Start of INPUT MATERIAL

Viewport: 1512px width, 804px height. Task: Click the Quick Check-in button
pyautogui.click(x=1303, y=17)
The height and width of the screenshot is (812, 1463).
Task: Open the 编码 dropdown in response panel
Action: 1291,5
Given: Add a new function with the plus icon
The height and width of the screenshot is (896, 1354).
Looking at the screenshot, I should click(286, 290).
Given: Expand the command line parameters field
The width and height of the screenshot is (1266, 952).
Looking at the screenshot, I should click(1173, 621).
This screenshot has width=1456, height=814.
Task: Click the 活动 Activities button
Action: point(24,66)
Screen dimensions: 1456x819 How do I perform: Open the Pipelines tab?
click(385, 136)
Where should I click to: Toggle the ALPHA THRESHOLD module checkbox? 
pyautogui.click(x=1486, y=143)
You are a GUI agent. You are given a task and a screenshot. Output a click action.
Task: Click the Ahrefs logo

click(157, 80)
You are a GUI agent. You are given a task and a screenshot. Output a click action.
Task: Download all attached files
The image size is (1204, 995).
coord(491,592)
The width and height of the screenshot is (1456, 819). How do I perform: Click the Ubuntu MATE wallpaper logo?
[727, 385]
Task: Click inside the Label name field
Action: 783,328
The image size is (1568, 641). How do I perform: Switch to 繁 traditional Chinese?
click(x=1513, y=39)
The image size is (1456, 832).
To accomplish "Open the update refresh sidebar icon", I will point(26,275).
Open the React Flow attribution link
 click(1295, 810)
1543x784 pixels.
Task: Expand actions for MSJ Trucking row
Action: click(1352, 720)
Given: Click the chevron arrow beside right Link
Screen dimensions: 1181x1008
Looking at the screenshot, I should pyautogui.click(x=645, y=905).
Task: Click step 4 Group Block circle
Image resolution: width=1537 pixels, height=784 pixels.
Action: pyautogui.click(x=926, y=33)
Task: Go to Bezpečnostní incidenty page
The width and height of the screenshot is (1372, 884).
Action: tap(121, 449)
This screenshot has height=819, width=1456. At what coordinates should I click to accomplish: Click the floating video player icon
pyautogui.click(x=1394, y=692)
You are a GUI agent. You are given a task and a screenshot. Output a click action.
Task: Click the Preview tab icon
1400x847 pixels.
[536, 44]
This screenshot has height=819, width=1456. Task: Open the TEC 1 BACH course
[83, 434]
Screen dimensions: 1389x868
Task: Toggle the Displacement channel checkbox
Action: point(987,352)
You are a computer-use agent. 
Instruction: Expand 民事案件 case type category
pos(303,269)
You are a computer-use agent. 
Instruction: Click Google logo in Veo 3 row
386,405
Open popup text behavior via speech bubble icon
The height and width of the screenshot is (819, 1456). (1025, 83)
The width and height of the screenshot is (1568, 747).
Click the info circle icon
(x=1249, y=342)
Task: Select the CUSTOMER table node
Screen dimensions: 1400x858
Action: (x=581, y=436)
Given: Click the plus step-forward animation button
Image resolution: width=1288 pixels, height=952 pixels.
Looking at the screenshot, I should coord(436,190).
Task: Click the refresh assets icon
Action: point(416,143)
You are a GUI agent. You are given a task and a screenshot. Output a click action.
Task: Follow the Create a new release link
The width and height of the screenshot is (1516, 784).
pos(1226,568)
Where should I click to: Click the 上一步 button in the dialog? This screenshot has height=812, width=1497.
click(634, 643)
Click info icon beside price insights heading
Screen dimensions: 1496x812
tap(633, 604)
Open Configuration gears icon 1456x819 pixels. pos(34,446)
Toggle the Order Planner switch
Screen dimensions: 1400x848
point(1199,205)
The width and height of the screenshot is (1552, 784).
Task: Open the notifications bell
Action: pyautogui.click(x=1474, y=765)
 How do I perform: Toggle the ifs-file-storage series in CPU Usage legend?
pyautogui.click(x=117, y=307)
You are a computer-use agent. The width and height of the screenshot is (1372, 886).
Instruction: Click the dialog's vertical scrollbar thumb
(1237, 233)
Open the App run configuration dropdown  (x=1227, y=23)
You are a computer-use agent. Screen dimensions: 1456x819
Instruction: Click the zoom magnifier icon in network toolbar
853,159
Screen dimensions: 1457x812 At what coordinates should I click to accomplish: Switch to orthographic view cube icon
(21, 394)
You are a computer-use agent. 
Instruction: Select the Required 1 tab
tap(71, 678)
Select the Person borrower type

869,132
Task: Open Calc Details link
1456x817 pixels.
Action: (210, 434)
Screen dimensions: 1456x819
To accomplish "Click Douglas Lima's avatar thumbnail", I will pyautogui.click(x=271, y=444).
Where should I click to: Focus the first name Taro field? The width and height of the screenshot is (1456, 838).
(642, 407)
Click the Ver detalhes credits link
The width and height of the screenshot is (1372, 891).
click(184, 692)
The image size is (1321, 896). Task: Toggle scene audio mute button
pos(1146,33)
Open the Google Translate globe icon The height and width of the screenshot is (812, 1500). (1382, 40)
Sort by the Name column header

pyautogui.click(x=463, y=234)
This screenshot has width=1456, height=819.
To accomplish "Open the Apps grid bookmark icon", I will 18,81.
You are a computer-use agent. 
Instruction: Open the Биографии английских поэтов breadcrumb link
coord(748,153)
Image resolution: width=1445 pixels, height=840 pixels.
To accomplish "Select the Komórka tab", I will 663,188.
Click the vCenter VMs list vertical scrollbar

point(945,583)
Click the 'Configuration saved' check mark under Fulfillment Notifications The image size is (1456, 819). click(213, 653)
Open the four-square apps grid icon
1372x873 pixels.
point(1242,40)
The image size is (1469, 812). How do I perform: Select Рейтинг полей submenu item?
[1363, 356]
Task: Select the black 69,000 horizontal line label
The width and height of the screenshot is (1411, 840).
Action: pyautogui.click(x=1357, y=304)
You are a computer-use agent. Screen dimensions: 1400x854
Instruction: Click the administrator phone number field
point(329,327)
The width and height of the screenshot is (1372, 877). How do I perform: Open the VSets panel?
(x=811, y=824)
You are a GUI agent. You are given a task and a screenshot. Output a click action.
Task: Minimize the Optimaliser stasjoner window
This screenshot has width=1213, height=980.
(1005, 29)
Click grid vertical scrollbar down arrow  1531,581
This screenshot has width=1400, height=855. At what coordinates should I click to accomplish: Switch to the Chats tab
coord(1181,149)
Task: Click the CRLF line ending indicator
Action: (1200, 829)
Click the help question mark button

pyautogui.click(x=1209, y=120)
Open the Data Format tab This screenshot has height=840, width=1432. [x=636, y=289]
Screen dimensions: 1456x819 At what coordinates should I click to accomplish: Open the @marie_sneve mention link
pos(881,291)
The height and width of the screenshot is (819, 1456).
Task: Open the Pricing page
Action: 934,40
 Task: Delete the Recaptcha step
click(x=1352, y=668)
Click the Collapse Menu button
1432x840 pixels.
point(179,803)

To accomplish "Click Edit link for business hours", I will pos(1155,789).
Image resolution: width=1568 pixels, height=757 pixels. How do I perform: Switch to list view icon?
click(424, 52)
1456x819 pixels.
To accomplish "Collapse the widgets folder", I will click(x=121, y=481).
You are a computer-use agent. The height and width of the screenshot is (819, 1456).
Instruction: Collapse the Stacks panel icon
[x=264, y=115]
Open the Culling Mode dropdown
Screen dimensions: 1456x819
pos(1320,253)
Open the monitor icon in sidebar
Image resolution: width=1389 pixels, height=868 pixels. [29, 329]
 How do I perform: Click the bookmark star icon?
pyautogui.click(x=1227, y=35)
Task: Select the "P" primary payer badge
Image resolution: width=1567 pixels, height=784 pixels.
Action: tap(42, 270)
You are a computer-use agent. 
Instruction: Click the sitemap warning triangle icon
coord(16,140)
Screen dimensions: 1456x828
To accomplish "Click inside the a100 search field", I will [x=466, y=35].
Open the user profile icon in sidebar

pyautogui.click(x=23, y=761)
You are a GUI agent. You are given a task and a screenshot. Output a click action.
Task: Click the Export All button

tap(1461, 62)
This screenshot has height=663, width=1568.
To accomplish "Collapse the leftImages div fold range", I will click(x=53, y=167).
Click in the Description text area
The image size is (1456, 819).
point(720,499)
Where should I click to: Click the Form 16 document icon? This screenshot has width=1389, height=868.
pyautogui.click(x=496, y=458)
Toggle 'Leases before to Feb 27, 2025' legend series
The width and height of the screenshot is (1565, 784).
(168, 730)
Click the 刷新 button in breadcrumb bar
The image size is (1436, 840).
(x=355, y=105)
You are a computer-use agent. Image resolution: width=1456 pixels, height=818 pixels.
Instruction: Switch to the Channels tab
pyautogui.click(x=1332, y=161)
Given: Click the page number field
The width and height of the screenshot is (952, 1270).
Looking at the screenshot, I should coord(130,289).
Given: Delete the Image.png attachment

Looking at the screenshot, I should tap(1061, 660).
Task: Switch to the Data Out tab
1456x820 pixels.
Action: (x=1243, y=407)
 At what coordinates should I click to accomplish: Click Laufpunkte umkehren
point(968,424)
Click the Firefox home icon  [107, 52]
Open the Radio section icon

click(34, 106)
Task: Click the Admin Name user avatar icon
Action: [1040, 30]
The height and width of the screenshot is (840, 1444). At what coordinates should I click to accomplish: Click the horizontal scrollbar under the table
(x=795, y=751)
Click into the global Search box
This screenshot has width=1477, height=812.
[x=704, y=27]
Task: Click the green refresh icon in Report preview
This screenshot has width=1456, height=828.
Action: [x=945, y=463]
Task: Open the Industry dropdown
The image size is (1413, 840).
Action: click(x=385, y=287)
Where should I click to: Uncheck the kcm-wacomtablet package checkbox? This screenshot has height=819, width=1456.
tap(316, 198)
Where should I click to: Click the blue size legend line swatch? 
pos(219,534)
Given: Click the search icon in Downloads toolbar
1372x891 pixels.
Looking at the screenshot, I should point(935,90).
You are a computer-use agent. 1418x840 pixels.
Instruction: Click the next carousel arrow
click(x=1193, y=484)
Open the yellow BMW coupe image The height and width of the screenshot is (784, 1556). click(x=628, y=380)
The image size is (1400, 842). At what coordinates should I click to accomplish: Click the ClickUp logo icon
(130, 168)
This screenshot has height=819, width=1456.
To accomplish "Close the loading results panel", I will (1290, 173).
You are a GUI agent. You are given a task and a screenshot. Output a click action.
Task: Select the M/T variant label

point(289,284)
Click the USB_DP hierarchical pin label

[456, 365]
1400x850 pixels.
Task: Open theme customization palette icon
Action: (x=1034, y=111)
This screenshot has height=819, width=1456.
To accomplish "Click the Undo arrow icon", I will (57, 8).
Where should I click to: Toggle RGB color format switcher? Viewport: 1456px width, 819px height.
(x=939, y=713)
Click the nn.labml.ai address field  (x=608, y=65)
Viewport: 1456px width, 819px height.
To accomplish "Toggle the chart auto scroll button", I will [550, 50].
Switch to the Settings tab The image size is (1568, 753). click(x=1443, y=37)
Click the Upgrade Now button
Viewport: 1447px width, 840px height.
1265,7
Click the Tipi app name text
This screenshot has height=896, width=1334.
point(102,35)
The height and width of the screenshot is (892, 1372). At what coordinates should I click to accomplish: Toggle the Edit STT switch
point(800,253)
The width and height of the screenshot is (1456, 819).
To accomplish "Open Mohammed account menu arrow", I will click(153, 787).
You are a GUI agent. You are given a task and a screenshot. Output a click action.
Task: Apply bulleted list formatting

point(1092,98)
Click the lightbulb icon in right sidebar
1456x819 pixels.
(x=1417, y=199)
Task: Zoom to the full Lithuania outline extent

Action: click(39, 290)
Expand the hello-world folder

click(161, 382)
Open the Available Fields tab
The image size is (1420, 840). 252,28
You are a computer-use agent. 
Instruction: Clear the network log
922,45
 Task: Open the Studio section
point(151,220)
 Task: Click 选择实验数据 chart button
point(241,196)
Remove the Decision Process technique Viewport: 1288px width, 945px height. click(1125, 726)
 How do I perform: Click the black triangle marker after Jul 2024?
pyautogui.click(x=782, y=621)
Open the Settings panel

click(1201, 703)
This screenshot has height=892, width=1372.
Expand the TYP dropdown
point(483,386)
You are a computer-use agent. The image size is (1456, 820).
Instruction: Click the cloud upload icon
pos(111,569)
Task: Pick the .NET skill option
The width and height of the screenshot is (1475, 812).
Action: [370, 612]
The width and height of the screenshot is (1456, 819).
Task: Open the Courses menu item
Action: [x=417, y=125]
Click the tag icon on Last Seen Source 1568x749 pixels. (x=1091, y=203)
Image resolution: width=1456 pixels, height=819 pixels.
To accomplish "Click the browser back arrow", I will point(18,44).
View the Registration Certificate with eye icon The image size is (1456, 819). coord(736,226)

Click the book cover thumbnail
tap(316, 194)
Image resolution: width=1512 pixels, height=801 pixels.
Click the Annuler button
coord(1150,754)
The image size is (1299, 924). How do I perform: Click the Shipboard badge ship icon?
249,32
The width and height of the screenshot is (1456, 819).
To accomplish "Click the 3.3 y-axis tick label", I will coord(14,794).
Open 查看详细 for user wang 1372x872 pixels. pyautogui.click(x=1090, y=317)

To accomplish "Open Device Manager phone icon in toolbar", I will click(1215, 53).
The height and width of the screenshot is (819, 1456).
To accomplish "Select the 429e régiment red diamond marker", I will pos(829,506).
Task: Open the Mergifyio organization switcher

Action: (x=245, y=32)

End of INPUT MATERIAL

■ WHAT IS EXPECTED
Reproduce only the lines above, starting at the line with "Remove the Decision" and ending at the line with "You are a computer-use agent. The image", exactly as written.

■ RESULT OF THIS EXERCISE
Remove the Decision Process technique Viewport: 1288px width, 945px height. click(1125, 726)
 How do I perform: Click the black triangle marker after Jul 2024?
pyautogui.click(x=782, y=621)
Open the Settings panel

click(1201, 703)
This screenshot has height=892, width=1372.
Expand the TYP dropdown
point(483,386)
You are a computer-use agent. The image size is (1456, 820).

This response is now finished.